### Text passage:
Over one hundred years ago, Jane Addams founded the American Women’s Peace Party to oppose World War I, which became the Women’s International League of Peace and Freedom (WILPF). Over 1500 women traveled to the Hague to demand peaceful resolutions and more just alternatives to war. What does women’s international peace organizing look like today? True Peace: The Presence of Justice spotlighted the organizing legacy of women, women of color and queer communities of color featuring artist-activist Monica Trinidad and Sarah-Ji.
Jane Addams Hull-House Museum has partnered with Gail Borden Public Library District and Reaching Across Illinois Library System (RAILS) to pilot new virtual tours, both guided and self-guided. Click for preview of the self-guided tour of the exhibition True Peace: The Presence of Justice.
Monica Trinidad, a queer, Latinx artist and organizer born and raised on the South Side of Chicago. Her portraits of activist Benji Hart, Kelley Hayes, Byul Yoon, Mariam Kaba and Sarah-Ji highlight campaigns and movements in Chicago from 2014 through 2019 that have largely been led by Black and Brown women and young girls. She ties local resistance to police brutality and state violence to the broader struggle against war and militarism in the U.S. and abroad.
In March of 2020 Hull-House launched In Progress: A Decade of the People’s Struggle in Chicago, an active timeline of grassroots activism and organizing in Chicago between 2010–2019 designed by Monica Trinidad and Grae Rosa. Read more about Hull-House’s solidarity with those demanding justice.
Sarah-Ji, prison abolitionist and community organizer, exhibits photographs that document the extensive social justice organizing in Chicago from the past ten years. Focusing on Black women in Chicago, her work serves as a powerful visual record of the legacy of resistance and activism of those who are often erased or rendered invisible.
In March 2020 Hull-House updated its Sarah-Ji display, adding her documentation of the fall 2019 Chicago Teachers Union Strike that demanded equitable access to education.
Sarah-Ji and Monica Trinidad’s work demonstrate that Chicago organizers, primarily led by women and queer communities of color, have been building powerful, internationalist perspectives in their grassroots organizing work for a long time.
Who gets to be a citizen? This session will focus on three significant Chicago-based women activists who were connected in their reform work, but who encountered difficulties in finding common ground. Ida B. Wells, Frances Willard and Jane Addams each worked to expand women’s rights and influence. However, they had significant disagreements in their approaches informed by their differing views about the impact of race and racism.

### Tasks to complete:
A: In the passage about the True Peace exhibition, how many women traveled to the Hague?
B: Name every person that the passage about the True Peace exhibition says Monica Trinidad portrayed in her portraits.
C: Quote the passage about the True Peace exhibition starting at "Sarah-Ji and Monica" and ending at "a long time.".
The data after this point have no connection to the passage about the True Peace exhibition.

### Supplied entries:
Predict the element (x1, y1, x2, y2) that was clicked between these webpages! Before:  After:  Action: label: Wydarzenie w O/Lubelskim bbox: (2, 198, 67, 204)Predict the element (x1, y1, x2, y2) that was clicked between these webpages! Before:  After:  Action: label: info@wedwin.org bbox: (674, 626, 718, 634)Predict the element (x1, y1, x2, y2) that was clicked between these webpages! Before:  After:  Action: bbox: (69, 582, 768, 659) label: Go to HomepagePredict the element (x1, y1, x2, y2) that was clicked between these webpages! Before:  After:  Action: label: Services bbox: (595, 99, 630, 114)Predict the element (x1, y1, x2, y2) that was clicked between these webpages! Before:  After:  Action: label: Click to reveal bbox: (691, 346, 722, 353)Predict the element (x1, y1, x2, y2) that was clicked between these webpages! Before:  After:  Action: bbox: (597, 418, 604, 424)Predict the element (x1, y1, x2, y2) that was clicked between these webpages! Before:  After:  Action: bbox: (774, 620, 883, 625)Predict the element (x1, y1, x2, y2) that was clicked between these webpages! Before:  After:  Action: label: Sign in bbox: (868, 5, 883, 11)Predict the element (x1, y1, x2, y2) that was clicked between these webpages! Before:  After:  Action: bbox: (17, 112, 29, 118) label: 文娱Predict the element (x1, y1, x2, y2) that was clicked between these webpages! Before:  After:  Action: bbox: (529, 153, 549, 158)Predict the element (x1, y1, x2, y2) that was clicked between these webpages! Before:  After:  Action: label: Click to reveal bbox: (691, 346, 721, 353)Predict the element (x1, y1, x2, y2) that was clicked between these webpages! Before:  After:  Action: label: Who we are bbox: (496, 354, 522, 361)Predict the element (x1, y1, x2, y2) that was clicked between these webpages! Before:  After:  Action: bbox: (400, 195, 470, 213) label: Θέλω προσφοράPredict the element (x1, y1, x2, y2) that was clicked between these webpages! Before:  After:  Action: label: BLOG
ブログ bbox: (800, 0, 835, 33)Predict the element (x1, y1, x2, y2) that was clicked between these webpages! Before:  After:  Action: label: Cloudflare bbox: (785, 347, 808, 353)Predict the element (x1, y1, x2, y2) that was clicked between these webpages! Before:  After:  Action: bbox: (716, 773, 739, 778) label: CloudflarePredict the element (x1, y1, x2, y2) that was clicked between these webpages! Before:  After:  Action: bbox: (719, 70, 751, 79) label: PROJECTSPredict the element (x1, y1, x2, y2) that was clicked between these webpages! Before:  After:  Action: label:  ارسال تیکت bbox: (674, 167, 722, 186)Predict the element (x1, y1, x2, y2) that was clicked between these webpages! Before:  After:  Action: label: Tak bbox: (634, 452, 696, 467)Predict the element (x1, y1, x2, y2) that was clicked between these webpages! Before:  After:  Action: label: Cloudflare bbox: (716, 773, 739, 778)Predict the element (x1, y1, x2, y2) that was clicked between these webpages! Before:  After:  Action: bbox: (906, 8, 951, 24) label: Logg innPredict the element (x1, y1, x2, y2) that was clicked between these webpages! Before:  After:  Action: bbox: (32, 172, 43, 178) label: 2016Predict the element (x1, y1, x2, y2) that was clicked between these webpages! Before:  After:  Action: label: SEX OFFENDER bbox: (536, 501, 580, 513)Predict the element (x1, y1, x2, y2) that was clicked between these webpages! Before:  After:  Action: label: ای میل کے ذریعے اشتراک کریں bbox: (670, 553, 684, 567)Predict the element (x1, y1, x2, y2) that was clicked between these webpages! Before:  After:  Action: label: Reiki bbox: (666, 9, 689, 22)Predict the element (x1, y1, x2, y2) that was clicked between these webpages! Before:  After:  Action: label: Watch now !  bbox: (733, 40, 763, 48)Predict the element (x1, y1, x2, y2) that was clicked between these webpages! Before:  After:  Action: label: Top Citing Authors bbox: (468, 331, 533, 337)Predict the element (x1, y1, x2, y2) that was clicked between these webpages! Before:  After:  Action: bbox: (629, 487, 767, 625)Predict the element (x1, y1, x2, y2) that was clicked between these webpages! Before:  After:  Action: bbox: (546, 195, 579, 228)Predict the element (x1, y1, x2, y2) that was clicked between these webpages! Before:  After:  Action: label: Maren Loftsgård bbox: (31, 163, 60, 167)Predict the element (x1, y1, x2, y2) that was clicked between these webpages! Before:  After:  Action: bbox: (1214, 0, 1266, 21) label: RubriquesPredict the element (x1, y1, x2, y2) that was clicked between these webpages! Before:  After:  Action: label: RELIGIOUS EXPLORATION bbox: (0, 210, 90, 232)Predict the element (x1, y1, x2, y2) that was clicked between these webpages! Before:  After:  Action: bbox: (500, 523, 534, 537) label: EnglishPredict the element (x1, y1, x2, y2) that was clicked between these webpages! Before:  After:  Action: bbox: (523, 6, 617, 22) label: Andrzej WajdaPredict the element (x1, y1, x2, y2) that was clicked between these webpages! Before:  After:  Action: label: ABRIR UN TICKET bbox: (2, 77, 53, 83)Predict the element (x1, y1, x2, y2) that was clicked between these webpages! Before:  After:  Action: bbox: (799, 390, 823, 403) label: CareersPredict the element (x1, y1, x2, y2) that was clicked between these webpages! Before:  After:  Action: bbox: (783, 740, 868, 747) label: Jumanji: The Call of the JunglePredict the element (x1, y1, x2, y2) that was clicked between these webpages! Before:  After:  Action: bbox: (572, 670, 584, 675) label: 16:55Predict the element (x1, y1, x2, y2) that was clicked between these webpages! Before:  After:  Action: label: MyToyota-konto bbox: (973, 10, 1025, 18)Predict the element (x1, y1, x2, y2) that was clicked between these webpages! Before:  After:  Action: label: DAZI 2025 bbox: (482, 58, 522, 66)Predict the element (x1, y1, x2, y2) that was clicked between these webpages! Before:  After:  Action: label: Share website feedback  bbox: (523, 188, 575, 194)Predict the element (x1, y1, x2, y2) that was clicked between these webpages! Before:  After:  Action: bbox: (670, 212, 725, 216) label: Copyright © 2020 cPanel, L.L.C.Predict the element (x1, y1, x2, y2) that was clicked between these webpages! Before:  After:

### Answers for the exercise:
A: Over 1500 women

B: Benji Hart, Kelley Hayes, Byul Yoon, Mariam Kaba, and Sarah-Ji

C:
Sarah-Ji and Monica Trinidad’s work demonstrate that Chicago organizers, primarily led by women and queer communities of color, have been building powerful, internationalist perspectives in their grassroots organizing work for a long time.